In the past week alone, 106 British Columbians died from COVID-19.

And once again, hundreds of people opposed to the measures in place to slow the spread of the virus protested in the streets of Kelowna Saturday, marching down Bernard Avenue and blocking traffic at about 2 p.m.

The protests have taken over Stuart Park every Saturday for months, with the number of people involved growing into the several hundreds. But Saturday, the protesters marched down Bernard Ave, bringing traffic to a stop on their way to Highway 97 and Abbott Street. RCMP officers were on scene, blocking vehicles from crossing Bernard so the protesters could pass.

Some waved signs with the term “scamdemic.” Others called for freedom, while some signs called , John Horgan and Dr. Bonnie Henry “treasonous.”

One woman held a sign claiming “Depopulation is their final goal,” while others rejected both the use of masks and vaccines in general. Several people screamed “fake news” at a Castanet reporter on scene.
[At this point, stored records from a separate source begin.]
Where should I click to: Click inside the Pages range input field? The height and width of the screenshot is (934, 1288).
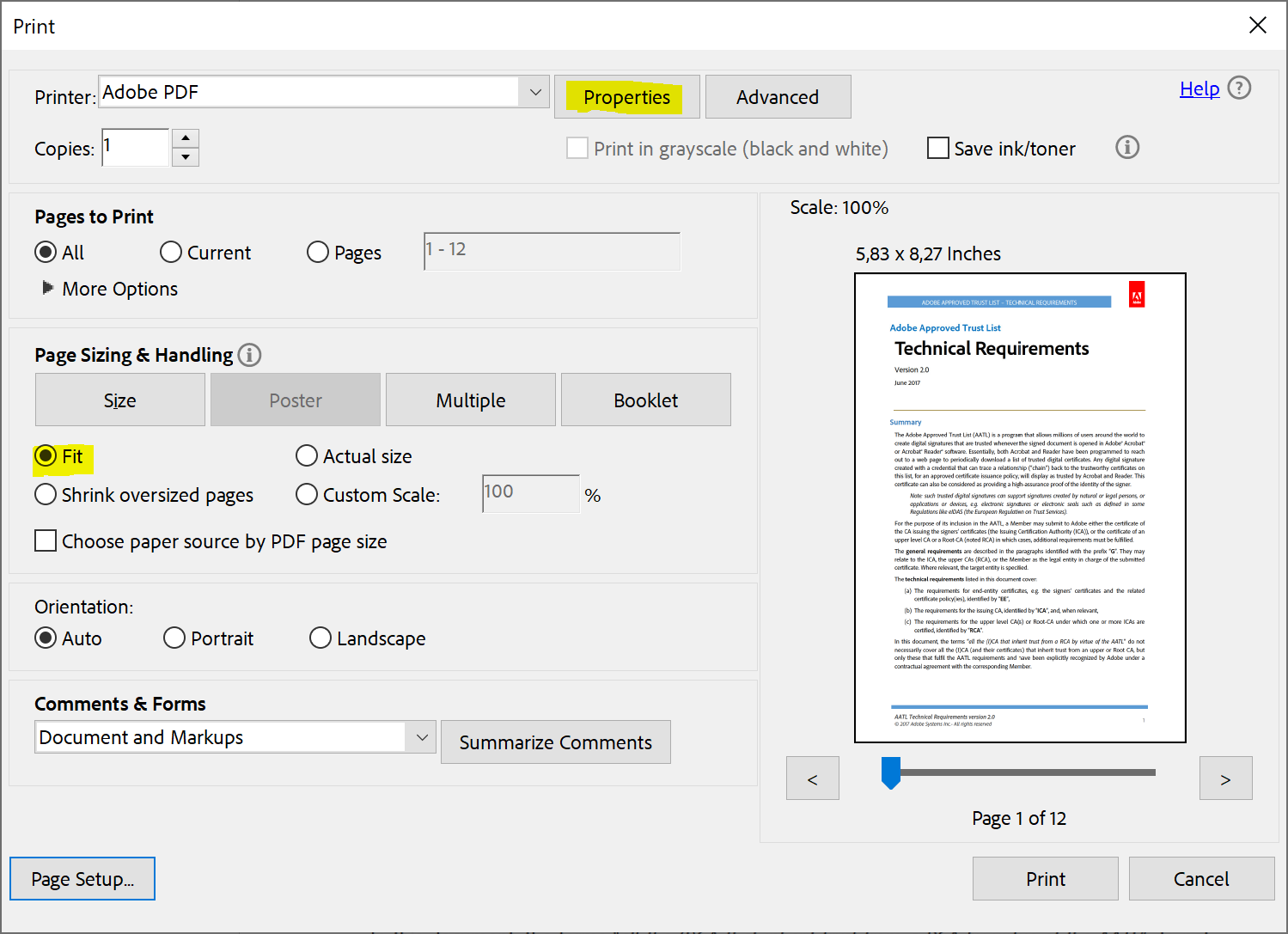(551, 251)
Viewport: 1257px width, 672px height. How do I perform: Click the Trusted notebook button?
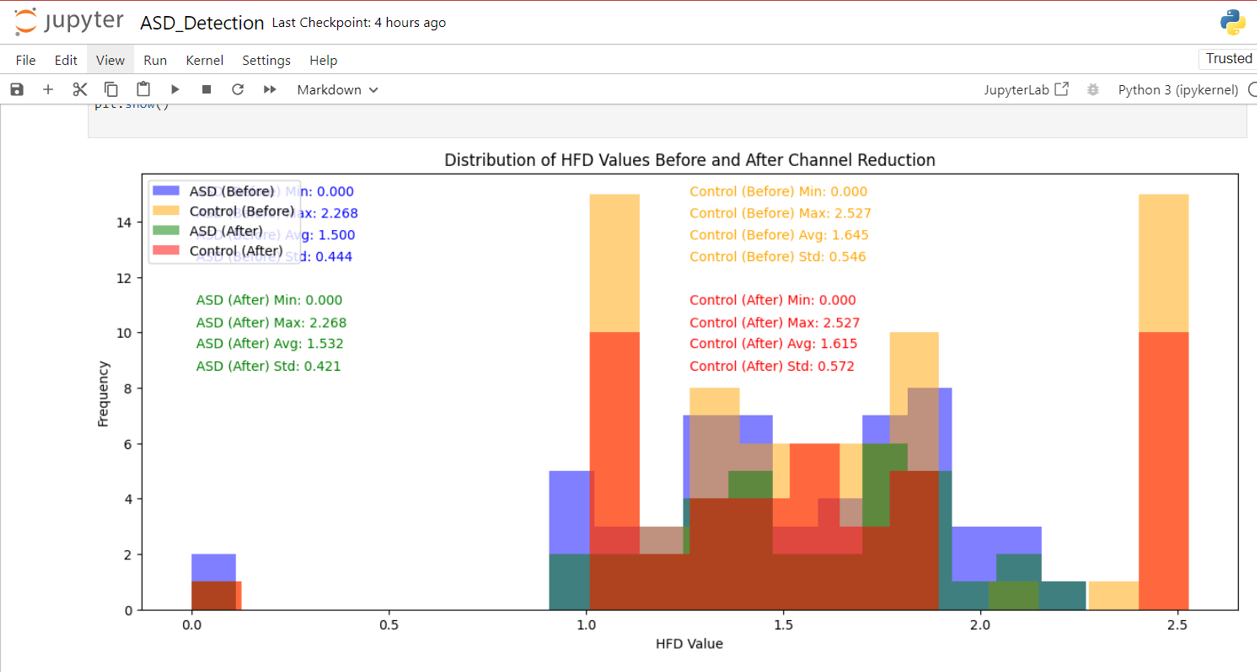[x=1228, y=58]
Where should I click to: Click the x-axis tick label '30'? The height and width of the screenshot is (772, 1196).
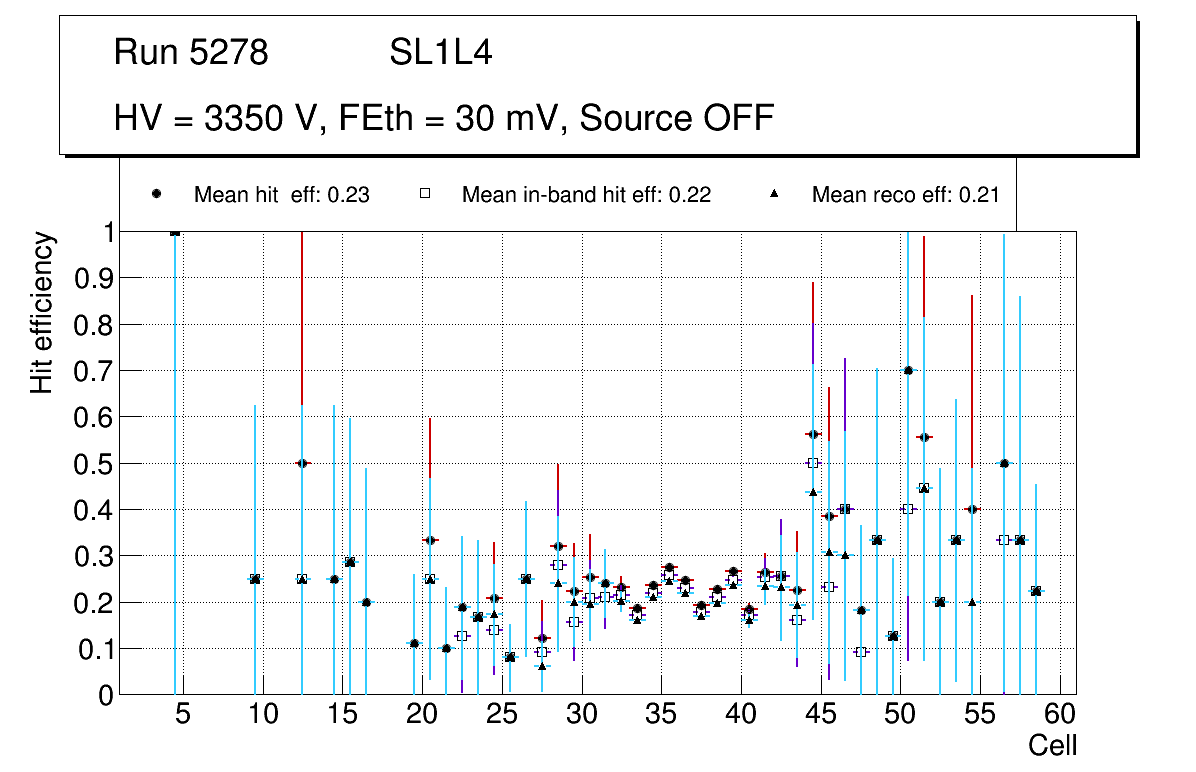581,715
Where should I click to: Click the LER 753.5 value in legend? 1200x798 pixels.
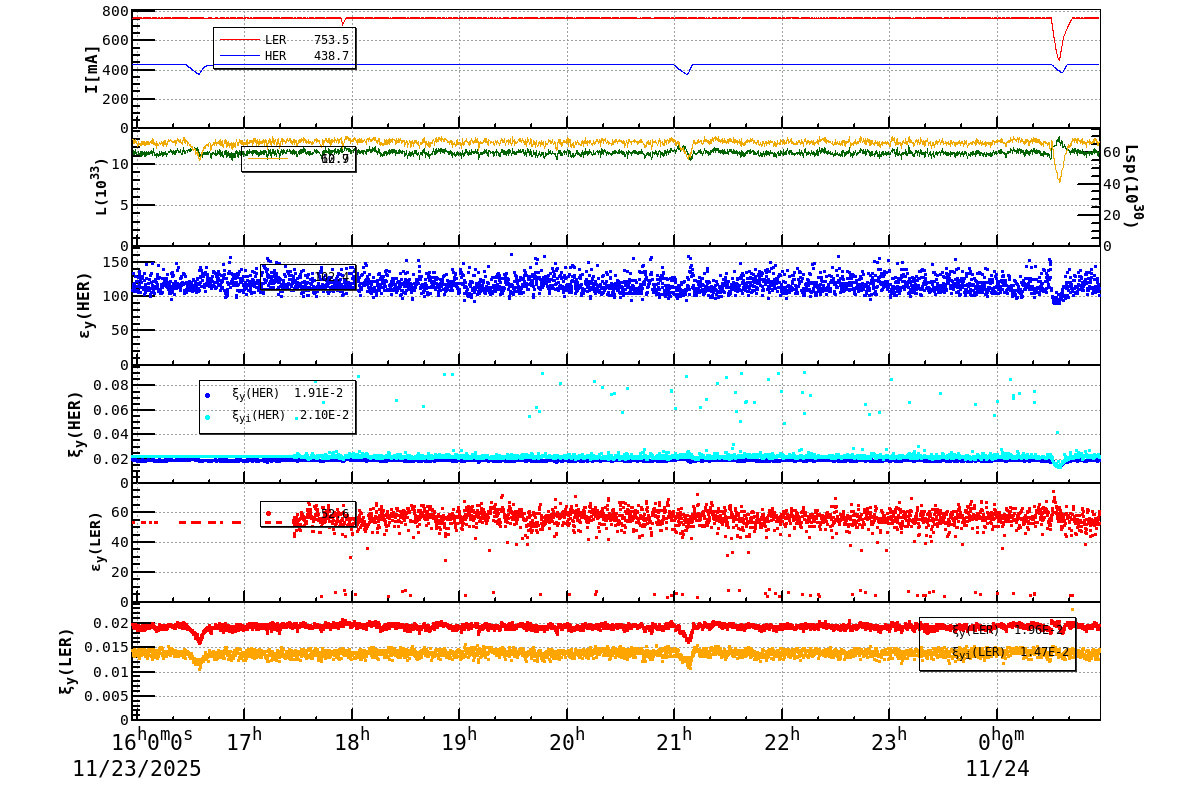coord(331,40)
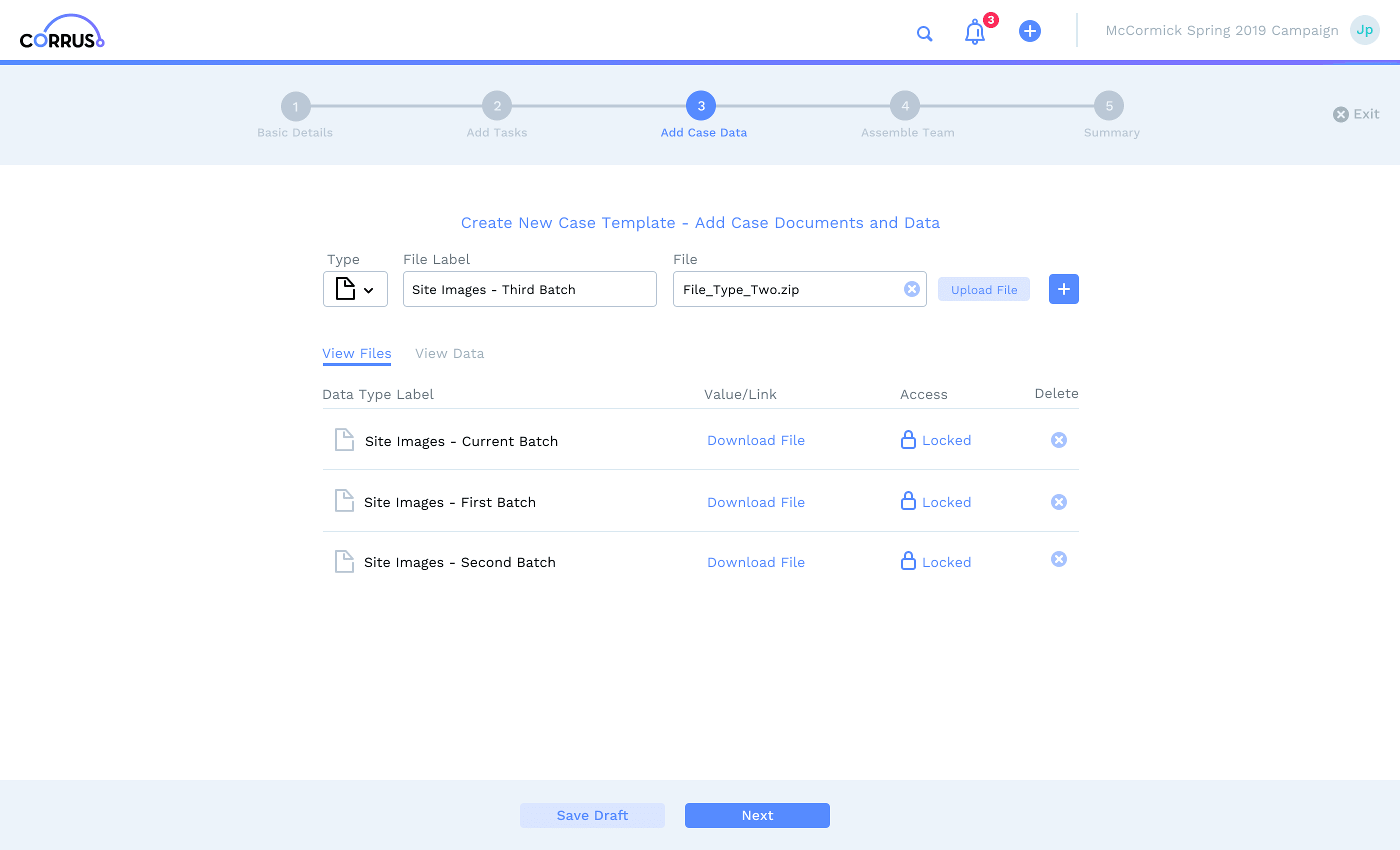
Task: Expand the file Type dropdown
Action: click(355, 289)
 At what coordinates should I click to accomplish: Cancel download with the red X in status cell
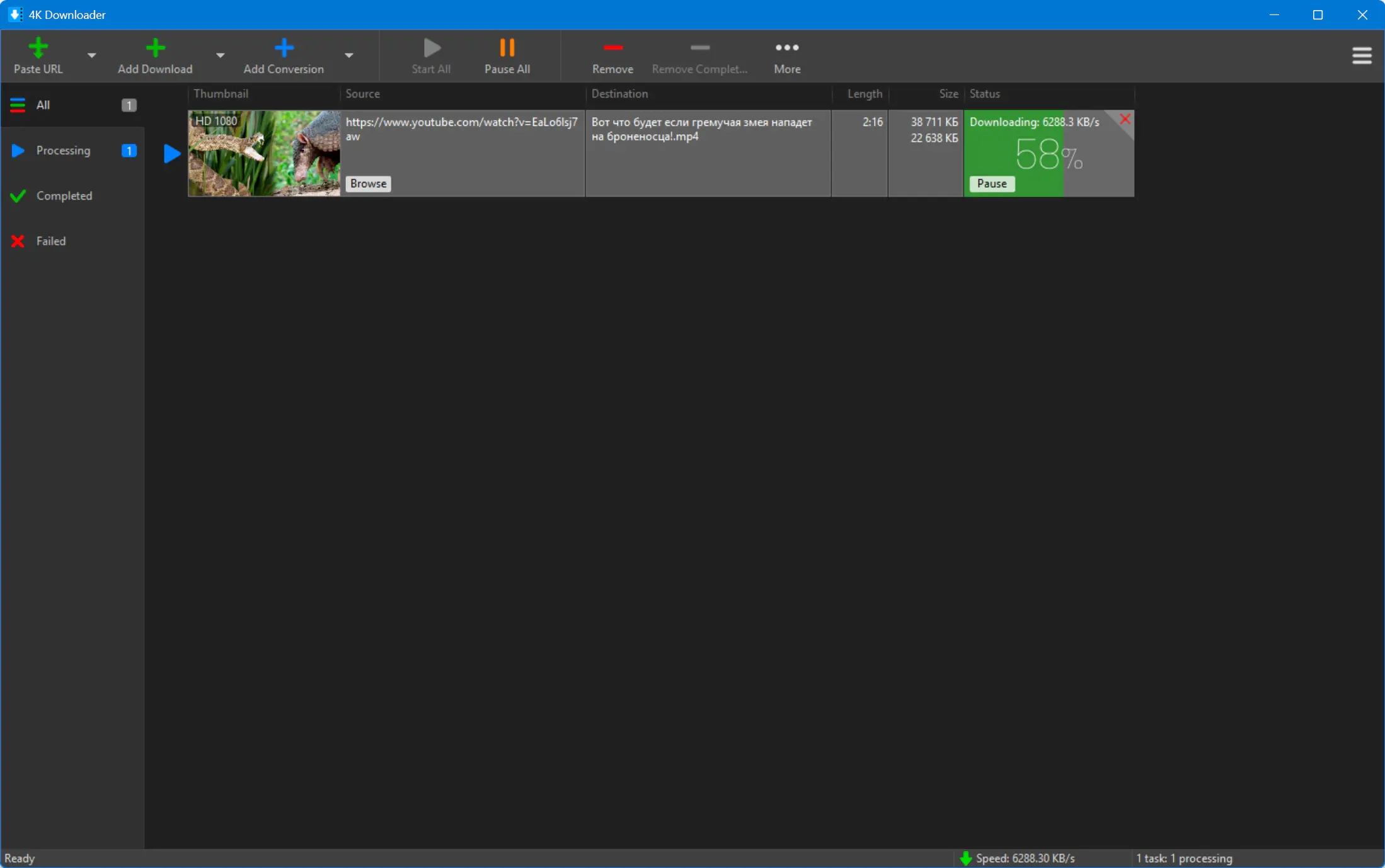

But despite the group’s vocal skepticism about the seriousness, or existence, of COVID-19, the virus continues to spread across the world during this fall’s second wave.

Active cases have grown to a record high 9,589 across B.C., 758 of which are in the Interior Health region. Thursday saw B.C.’s deadliest COVID day, with 28 British Columbians dying in a 24-hour period, bringing the total COVID-related deaths in the province to 598.

An outbreak in Oliver’s McKinney Place care home has led to 27 residents and 14 staff members contracting the virus. But despite this surge in cases and deaths around the world, many of Saturday’s protesters don’t believe the stats. 

Last week, Dr. Henry called the protests across B.C. a “slap in the face” to healthcare workers who have been caring for the thousands of people suffering from COVID-19 in B.C.

“It really is in some ways, a slap in the face,” Dr. Henry said. “But we also need to, however, as I’ve said all along, to recognize that people have a right to peaceful demonstration.

“As long as it’s outside and they are not putting others at risk, the risk of transmission of the virus is less, although, as we know it is more dangerous than it was before.”